* Work required *
Pictures excluded, reproduce exactly the lines below from the one with "Where should I" through the one with "The width and height of the screenshot is (1366, 768).", both included.

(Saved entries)
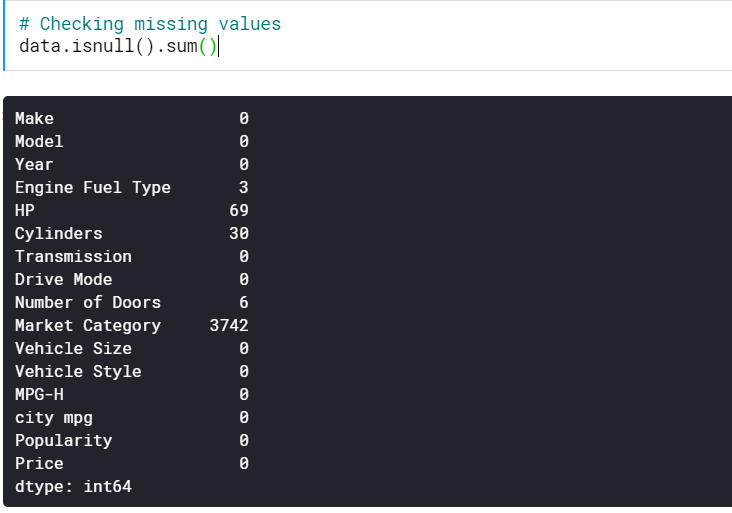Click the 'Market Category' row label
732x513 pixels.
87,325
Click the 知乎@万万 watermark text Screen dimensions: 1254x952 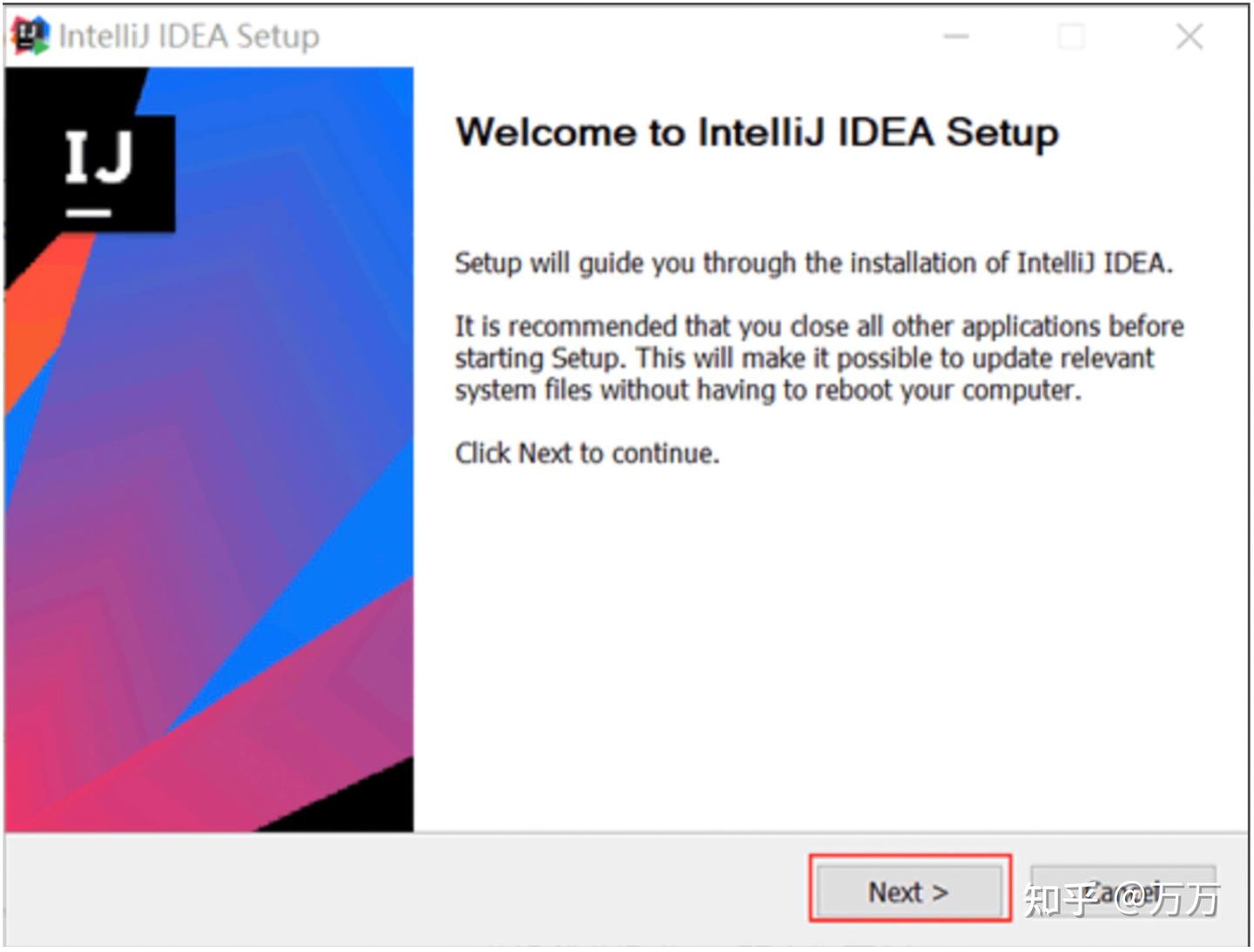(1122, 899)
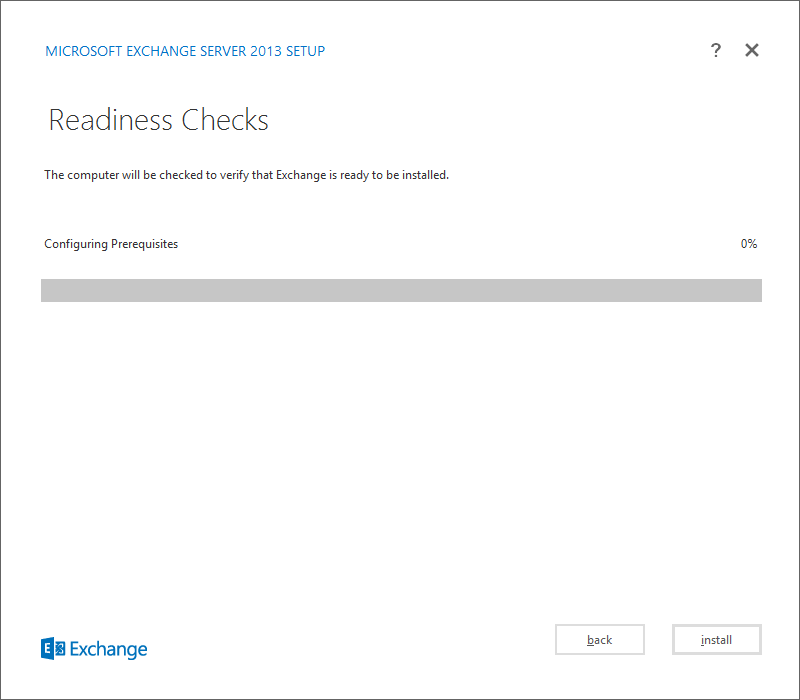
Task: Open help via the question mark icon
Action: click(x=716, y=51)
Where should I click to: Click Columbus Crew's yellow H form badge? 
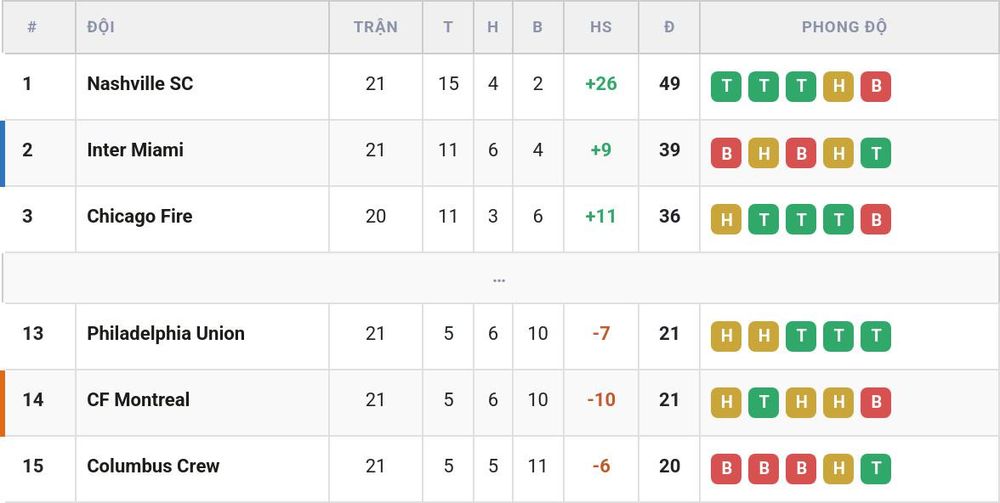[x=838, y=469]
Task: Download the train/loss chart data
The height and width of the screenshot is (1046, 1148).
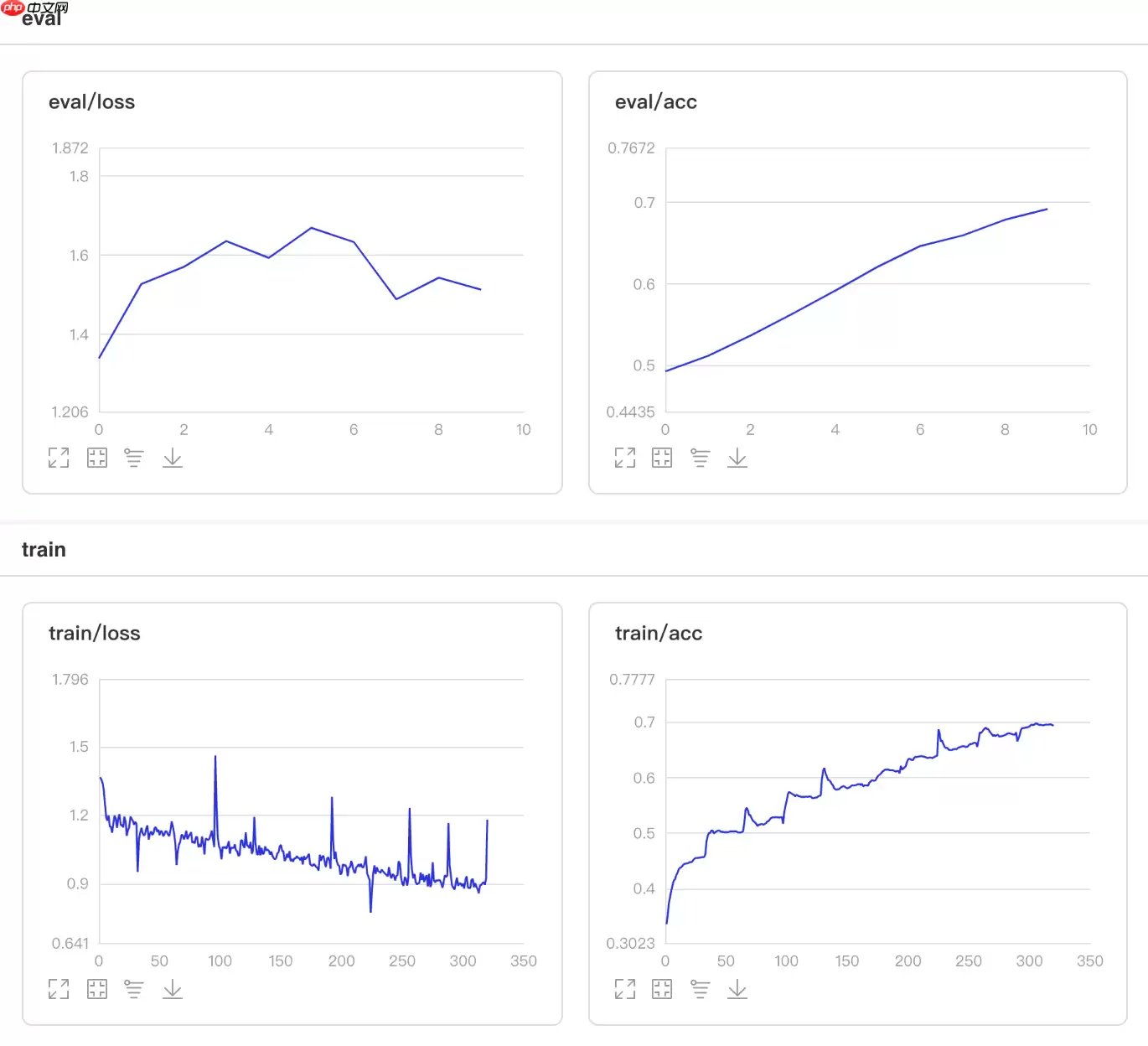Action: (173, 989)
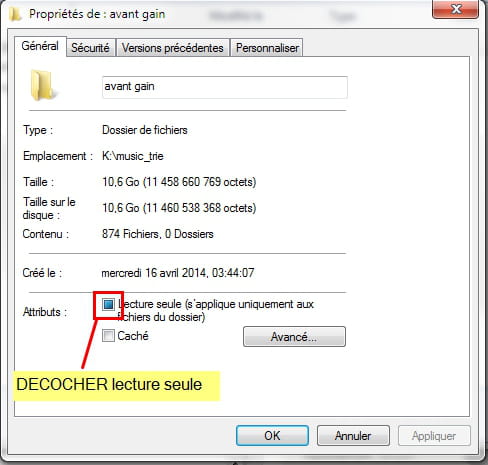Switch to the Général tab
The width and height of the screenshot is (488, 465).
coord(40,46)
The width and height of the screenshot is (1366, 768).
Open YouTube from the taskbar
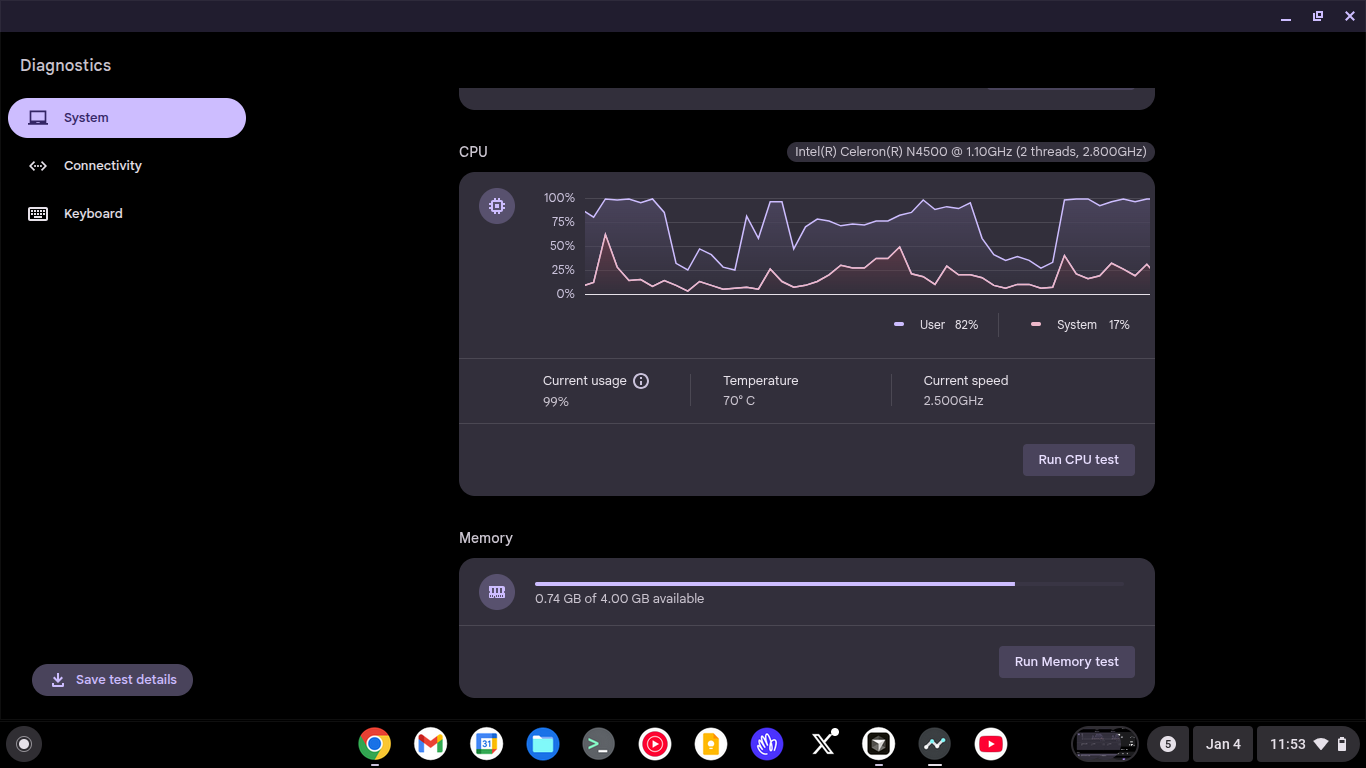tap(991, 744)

* Response *
Where should I click to: Click Columbus Crew's yellow H form badge? 
[x=838, y=469]
Task: Download the train/loss chart data
The height and width of the screenshot is (1046, 1148).
Action: (173, 989)
Switch to the Général tab
The width and height of the screenshot is (488, 465).
coord(40,46)
The width and height of the screenshot is (1366, 768).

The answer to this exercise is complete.